Lines holding the string "agent" are the ones to copy from this listing.
Start of MATERIAL FOR THE TASK
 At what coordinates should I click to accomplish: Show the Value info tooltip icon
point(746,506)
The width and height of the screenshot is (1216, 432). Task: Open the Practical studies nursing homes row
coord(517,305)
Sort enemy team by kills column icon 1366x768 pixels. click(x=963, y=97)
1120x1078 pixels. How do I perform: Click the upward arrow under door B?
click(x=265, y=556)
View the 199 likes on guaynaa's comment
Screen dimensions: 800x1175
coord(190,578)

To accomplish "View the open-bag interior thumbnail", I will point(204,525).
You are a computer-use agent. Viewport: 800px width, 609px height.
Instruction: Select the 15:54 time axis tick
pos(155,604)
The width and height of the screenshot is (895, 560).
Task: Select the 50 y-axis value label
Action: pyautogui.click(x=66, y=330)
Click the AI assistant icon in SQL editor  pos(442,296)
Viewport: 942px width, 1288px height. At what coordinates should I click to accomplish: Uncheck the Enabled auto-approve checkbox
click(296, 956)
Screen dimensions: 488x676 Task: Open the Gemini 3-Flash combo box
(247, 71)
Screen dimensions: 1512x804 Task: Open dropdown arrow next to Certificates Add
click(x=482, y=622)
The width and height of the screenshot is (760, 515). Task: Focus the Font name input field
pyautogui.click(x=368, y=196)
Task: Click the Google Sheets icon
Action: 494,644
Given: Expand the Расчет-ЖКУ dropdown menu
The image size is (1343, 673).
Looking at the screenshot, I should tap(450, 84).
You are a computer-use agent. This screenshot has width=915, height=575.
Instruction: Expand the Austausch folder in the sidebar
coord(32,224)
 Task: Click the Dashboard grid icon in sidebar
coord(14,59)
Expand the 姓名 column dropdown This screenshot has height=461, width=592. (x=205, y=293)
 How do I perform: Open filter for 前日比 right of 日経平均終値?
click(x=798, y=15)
End of MATERIAL FOR THE TASK
▸ **RESULT FOR THIS TASK**
You are a computer-use agent. Viewport: 800px width, 609px height.
You are a computer-use agent. This screenshot has width=915, height=575.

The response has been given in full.